GIVEN RECORDS →
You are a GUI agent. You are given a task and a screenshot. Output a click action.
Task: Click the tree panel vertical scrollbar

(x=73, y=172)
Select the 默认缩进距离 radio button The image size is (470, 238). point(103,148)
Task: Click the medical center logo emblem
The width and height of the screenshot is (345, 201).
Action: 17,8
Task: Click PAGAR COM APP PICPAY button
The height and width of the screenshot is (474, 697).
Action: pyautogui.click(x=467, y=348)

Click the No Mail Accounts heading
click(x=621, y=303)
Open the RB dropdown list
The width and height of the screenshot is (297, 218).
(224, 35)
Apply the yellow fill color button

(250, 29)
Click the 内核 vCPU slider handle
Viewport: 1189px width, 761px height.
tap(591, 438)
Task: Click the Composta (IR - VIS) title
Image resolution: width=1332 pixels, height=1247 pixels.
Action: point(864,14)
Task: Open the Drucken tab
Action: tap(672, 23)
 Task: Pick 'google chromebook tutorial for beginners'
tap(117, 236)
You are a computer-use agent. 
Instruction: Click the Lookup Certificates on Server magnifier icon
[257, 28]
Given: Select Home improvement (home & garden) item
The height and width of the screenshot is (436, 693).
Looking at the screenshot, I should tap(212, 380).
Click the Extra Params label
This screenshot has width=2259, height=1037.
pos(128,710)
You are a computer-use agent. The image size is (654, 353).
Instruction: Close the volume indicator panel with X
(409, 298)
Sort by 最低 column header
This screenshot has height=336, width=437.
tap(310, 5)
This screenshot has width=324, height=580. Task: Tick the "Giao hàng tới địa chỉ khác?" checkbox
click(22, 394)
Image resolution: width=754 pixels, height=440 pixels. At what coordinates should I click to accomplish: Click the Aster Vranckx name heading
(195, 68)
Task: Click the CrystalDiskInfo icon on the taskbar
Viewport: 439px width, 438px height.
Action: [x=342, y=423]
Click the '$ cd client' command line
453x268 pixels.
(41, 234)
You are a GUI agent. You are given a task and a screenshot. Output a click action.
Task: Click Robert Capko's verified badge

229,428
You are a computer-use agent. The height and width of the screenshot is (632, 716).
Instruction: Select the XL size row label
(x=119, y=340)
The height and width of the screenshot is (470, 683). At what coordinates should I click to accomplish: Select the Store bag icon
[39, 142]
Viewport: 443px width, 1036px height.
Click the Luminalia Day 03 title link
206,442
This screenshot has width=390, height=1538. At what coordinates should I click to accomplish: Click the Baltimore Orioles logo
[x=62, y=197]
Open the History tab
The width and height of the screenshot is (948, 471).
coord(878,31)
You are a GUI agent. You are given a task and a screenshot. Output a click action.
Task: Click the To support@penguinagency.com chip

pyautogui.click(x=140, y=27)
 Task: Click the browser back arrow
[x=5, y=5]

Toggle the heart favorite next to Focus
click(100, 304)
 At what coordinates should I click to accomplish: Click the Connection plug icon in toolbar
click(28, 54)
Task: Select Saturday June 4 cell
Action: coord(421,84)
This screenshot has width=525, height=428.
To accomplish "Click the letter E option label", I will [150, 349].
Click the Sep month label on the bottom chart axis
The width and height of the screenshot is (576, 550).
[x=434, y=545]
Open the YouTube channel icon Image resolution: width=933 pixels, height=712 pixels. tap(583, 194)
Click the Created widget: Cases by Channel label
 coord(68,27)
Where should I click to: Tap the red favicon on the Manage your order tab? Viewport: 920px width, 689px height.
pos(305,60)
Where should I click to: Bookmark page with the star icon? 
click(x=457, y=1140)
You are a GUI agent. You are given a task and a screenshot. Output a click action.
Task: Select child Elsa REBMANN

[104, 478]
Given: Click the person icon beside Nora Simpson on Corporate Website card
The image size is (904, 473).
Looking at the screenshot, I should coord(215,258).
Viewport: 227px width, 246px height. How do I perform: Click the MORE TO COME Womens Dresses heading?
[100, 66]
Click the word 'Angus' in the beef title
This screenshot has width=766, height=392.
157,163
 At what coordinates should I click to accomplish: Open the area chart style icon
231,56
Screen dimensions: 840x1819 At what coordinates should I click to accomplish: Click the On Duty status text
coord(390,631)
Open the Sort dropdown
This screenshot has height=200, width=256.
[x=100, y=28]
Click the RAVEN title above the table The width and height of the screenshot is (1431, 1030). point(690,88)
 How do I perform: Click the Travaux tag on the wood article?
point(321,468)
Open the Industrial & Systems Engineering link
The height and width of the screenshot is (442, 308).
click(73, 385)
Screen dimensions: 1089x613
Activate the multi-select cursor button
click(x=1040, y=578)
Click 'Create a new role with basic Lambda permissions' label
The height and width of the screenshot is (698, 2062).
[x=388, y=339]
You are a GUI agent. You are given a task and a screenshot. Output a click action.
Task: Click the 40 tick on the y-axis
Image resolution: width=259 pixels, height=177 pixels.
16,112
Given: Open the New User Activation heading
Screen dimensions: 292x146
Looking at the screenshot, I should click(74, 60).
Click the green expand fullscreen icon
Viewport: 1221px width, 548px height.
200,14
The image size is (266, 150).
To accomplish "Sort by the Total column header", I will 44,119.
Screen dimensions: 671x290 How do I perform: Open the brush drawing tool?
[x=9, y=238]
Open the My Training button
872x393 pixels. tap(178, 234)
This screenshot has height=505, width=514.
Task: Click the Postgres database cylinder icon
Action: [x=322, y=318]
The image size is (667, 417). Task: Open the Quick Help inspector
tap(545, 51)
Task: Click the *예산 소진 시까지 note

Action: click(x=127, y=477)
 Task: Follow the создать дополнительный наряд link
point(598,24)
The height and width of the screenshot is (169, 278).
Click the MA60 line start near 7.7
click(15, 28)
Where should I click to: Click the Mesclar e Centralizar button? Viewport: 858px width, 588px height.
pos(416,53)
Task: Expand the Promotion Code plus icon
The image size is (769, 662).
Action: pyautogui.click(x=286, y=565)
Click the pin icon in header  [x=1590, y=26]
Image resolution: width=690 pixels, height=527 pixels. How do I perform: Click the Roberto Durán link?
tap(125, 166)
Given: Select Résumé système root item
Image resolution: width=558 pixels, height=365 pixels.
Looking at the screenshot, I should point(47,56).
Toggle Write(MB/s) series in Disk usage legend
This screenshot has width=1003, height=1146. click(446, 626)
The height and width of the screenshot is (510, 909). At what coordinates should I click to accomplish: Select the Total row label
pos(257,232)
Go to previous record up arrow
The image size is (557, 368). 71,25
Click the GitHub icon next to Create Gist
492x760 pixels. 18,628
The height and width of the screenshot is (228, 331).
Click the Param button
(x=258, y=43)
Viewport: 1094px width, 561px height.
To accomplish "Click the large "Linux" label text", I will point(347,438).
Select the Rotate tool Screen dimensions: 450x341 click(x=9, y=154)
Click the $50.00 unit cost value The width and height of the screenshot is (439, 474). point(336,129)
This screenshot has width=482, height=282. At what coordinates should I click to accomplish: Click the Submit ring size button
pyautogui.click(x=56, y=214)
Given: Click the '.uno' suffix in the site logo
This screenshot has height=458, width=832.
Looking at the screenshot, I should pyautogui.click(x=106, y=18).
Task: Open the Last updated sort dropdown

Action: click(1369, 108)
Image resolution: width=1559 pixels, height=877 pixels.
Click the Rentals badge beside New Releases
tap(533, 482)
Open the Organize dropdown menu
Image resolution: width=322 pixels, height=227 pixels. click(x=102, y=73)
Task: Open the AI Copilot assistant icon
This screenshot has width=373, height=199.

ASSIGNMENT → You are asked to transcribe the complete data exactly.

SOLUTION FOR THIS TASK →
You are a GUI agent. You are given a task and a screenshot. Output a click action.
Task: Click the tree panel vertical scrollbar

(x=73, y=172)
Select the 默认缩进距离 radio button The image size is (470, 238). point(103,148)
Task: Click the medical center logo emblem
The width and height of the screenshot is (345, 201).
Action: 17,8
Task: Click PAGAR COM APP PICPAY button
The height and width of the screenshot is (474, 697).
Action: pyautogui.click(x=467, y=348)

Click the No Mail Accounts heading
click(x=621, y=303)
Open the RB dropdown list
The width and height of the screenshot is (297, 218).
(224, 35)
Apply the yellow fill color button

(250, 29)
Click the 内核 vCPU slider handle
Viewport: 1189px width, 761px height.
tap(591, 438)
Task: Click the Composta (IR - VIS) title
Image resolution: width=1332 pixels, height=1247 pixels.
Action: point(864,14)
Task: Open the Drucken tab
Action: tap(672, 23)
 Task: Pick 'google chromebook tutorial for beginners'
tap(117, 236)
You are a computer-use agent. 
Instruction: Click the Lookup Certificates on Server magnifier icon
[257, 28]
Given: Select Home improvement (home & garden) item
The height and width of the screenshot is (436, 693).
Looking at the screenshot, I should tap(212, 380).
Click the Extra Params label
This screenshot has width=2259, height=1037.
pos(128,710)
You are a computer-use agent. The image size is (654, 353).
Instruction: Close the volume indicator panel with X
(409, 298)
Sort by 最低 column header
This screenshot has height=336, width=437.
tap(310, 5)
This screenshot has width=324, height=580. Task: Tick the "Giao hàng tới địa chỉ khác?" checkbox
click(22, 394)
Image resolution: width=754 pixels, height=440 pixels. At what coordinates should I click to accomplish: Click the Aster Vranckx name heading
(195, 68)
Task: Click the CrystalDiskInfo icon on the taskbar
Viewport: 439px width, 438px height.
Action: [x=342, y=423]
Click the '$ cd client' command line
453x268 pixels.
(41, 234)
You are a GUI agent. You are given a task and a screenshot. Output a click action.
Task: Click Robert Capko's verified badge

229,428
You are a computer-use agent. The height and width of the screenshot is (632, 716).
Instruction: Select the XL size row label
(x=119, y=340)
The height and width of the screenshot is (470, 683). At what coordinates should I click to accomplish: Select the Store bag icon
[39, 142]
Viewport: 443px width, 1036px height.
Click the Luminalia Day 03 title link
206,442
This screenshot has width=390, height=1538. At what coordinates should I click to accomplish: Click the Baltimore Orioles logo
[x=62, y=197]
Open the History tab
The width and height of the screenshot is (948, 471).
coord(878,31)
You are a GUI agent. You are given a task and a screenshot. Output a click action.
Task: Click the To support@penguinagency.com chip

pyautogui.click(x=140, y=27)
 Task: Click the browser back arrow
[x=5, y=5]

Toggle the heart favorite next to Focus
click(100, 304)
 At what coordinates should I click to accomplish: Click the Connection plug icon in toolbar
click(28, 54)
Task: Select Saturday June 4 cell
Action: coord(421,84)
This screenshot has width=525, height=428.
To accomplish "Click the letter E option label", I will [150, 349].
Click the Sep month label on the bottom chart axis
The width and height of the screenshot is (576, 550).
[x=434, y=545]
Open the YouTube channel icon Image resolution: width=933 pixels, height=712 pixels. tap(583, 194)
Click the Created widget: Cases by Channel label
 coord(68,27)
Where should I click to: Tap the red favicon on the Manage your order tab? Viewport: 920px width, 689px height.
pos(305,60)
Where should I click to: Bookmark page with the star icon? 
click(x=457, y=1140)
You are a GUI agent. You are given a task and a screenshot. Output a click action.
Task: Select child Elsa REBMANN

[104, 478]
Given: Click the person icon beside Nora Simpson on Corporate Website card
The image size is (904, 473).
Looking at the screenshot, I should coord(215,258).
Viewport: 227px width, 246px height. How do I perform: Click the MORE TO COME Womens Dresses heading?
[100, 66]
Click the word 'Angus' in the beef title
This screenshot has width=766, height=392.
157,163
 At what coordinates should I click to accomplish: Open the area chart style icon
231,56
Screen dimensions: 840x1819 At what coordinates should I click to accomplish: Click the On Duty status text
coord(390,631)
Open the Sort dropdown
This screenshot has height=200, width=256.
[x=100, y=28]
Click the RAVEN title above the table The width and height of the screenshot is (1431, 1030). point(690,88)
 How do I perform: Click the Travaux tag on the wood article?
point(321,468)
Open the Industrial & Systems Engineering link
The height and width of the screenshot is (442, 308).
click(73, 385)
Screen dimensions: 1089x613
Activate the multi-select cursor button
click(x=1040, y=578)
Click 'Create a new role with basic Lambda permissions' label
The height and width of the screenshot is (698, 2062).
[x=388, y=339]
You are a GUI agent. You are given a task and a screenshot. Output a click action.
Task: Click the 40 tick on the y-axis
Image resolution: width=259 pixels, height=177 pixels.
16,112
Given: Open the New User Activation heading
Screen dimensions: 292x146
Looking at the screenshot, I should click(74, 60).
Click the green expand fullscreen icon
Viewport: 1221px width, 548px height.
200,14
The image size is (266, 150).
To accomplish "Sort by the Total column header", I will 44,119.
Screen dimensions: 671x290 How do I perform: Open the brush drawing tool?
[x=9, y=238]
Open the My Training button
872x393 pixels. tap(178, 234)
This screenshot has height=505, width=514.
Task: Click the Postgres database cylinder icon
Action: [x=322, y=318]
The image size is (667, 417). Task: Open the Quick Help inspector
tap(545, 51)
Task: Click the *예산 소진 시까지 note

Action: click(x=127, y=477)
 Task: Follow the создать дополнительный наряд link
point(598,24)
The height and width of the screenshot is (169, 278).
Click the MA60 line start near 7.7
click(15, 28)
Where should I click to: Click the Mesclar e Centralizar button? Viewport: 858px width, 588px height.
pos(416,53)
Task: Expand the Promotion Code plus icon
The image size is (769, 662).
Action: pyautogui.click(x=286, y=565)
Click the pin icon in header  [x=1590, y=26]
Image resolution: width=690 pixels, height=527 pixels. How do I perform: Click the Roberto Durán link?
tap(125, 166)
Given: Select Résumé système root item
Image resolution: width=558 pixels, height=365 pixels.
Looking at the screenshot, I should point(47,56).
Toggle Write(MB/s) series in Disk usage legend
This screenshot has width=1003, height=1146. click(446, 626)
The height and width of the screenshot is (510, 909). At what coordinates should I click to accomplish: Select the Total row label
pos(257,232)
Go to previous record up arrow
The image size is (557, 368). 71,25
Click the GitHub icon next to Create Gist
492x760 pixels. 18,628
The height and width of the screenshot is (228, 331).
Click the Param button
(x=258, y=43)
Viewport: 1094px width, 561px height.
To accomplish "Click the large "Linux" label text", I will point(347,438).
Select the Rotate tool Screen dimensions: 450x341 click(x=9, y=154)
Click the $50.00 unit cost value The width and height of the screenshot is (439, 474). point(336,129)
This screenshot has width=482, height=282. At what coordinates should I click to accomplish: Click the Submit ring size button
pyautogui.click(x=56, y=214)
Given: Click the '.uno' suffix in the site logo
This screenshot has height=458, width=832.
Looking at the screenshot, I should pyautogui.click(x=106, y=18).
Task: Open the Last updated sort dropdown

Action: click(1369, 108)
Image resolution: width=1559 pixels, height=877 pixels.
Click the Rentals badge beside New Releases
tap(533, 482)
Open the Organize dropdown menu
Image resolution: width=322 pixels, height=227 pixels. click(x=102, y=73)
Task: Open the AI Copilot assistant icon
This screenshot has width=373, height=199.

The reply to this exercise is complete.